Web4Guru AI Operations
Docs · Core Concepts · Delegation

Delegation

Delegation is what the CEO spends most of its time on — picking a specialist, passing a brief, and synthesising the result. If Black Box feels like a team, it is because the CEO really does hand work off.

TL;DR

To delegate, the CEO: (1) decides which specialist fits the sub-task, (2) writes a scoped brief with only the relevant context, (3) opens a per-task sub-session with a tight tool belt, (4) waits for results, (5) sends the deliverable through the Evaluator, (6) synthesises a short report for you. Parallel delegation fans out independent sub-tasks.

Why delegation matters

You could shove everything into one giant prompt, but single agents degrade fast. Context bloats, attention drifts, the model forgets what tools it has. Delegation keeps each specialist on a short leash: small prompt, small cwd, small tool belt, small job. That is how you get consistent quality on the hundredth landing page, not just the first.

The CEO's decision procedure

  1. Decompose. Break the owner's goal into sub-tasks. "Ship a landing page" becomes: research the market, draft the copy, design the layout, write the code, deploy it, and announce it.
  2. Match. For each sub-task, pick the specialist whose role fits best. Ambiguous sub-tasks default to the generalist (Content for most writing; Business Ops for most logistics).
  3. Shape. Decide: run serially (one after another, each depending on the last) or spawn in parallel (independent sub-tasks that can race).
  4. Brief. Write a short instruction that includes the goal, the context the specialist actually needs (from company memory), and any prior specialist outputs that feed this step.
  5. Call. Invoke the matching tool: delegate_to_coding, delegate_to_content, delegate_to_research, delegate_to_browser, delegate_to_business_ops, or spawn_parallel_specialists for a fan-out.

What goes into a brief

The CEO does not dump its whole context window on a specialist. That would be wasteful and leak private information across roles. A brief contains exactly what the specialist needs:

  • The specific sub-task, as a sentence or two.
  • Relevant facts from company memory — the owner's brand voice for a Content Specialist, the repo URL for a Coding Specialist, the ICP profile for a Sales Specialist.
  • Any prior specialist output that this step depends on (the research summary the Content Specialist needs, the draft the Browser Specialist needs to publish).
  • A deadline or credit budget if the CEO has decided to bound this one.

Parallel delegation

When sub-tasks are genuinely independent, the CEO spawns them in parallel. Each parallel branch runs in its own sub-session, in its own cwd, with its own credits counter. Branches do not see each other; they only see the CEO's join when they return.

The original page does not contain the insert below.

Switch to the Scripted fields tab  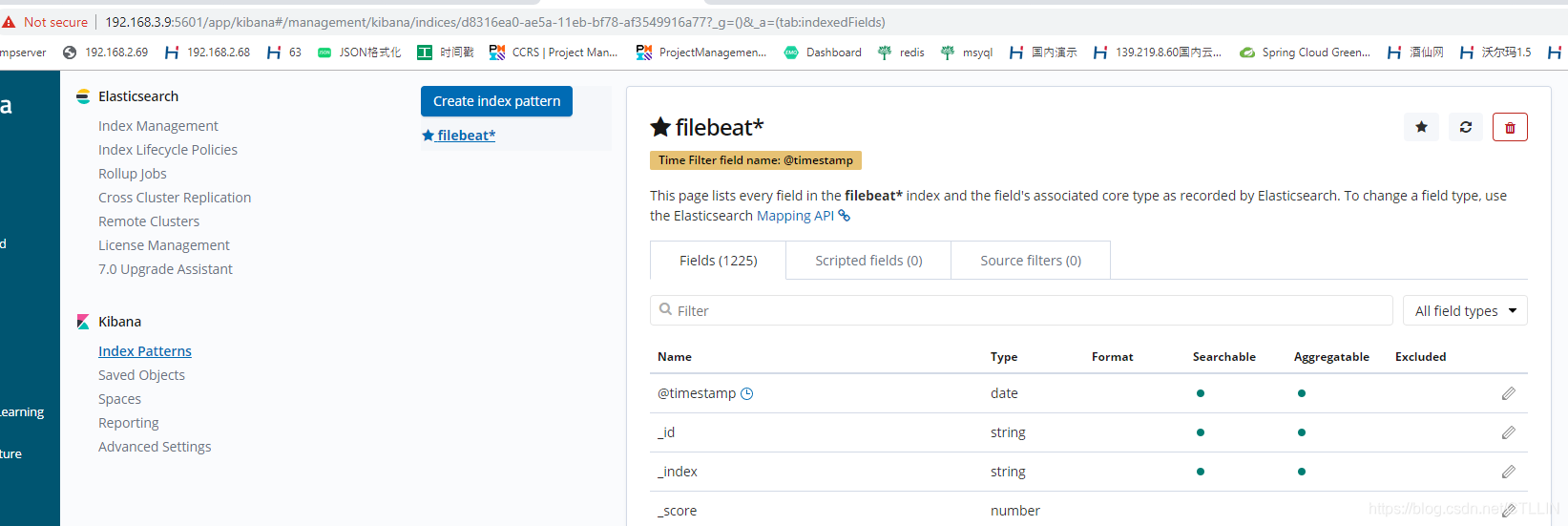point(868,261)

The obvious win: a "launch my landing page" job that would take ten minutes serially takes ninety seconds with three specialists running at once. The less obvious win: parallel branches give the Evaluator independent samples to compare against each other. If two drafts agree and one disagrees, the CEO knows which one to probe.

Results and re-delegation

When a specialist returns, the CEO does not immediately accept the work. Every deliverable passes through the Evaluator gate first. If the Evaluator rejects it with a critique, the CEO can: re-delegate to the same specialist with the critique as new context, re-delegate to a different specialist entirely, or surface an approval card to the owner if the issue is outside the CEO's scope.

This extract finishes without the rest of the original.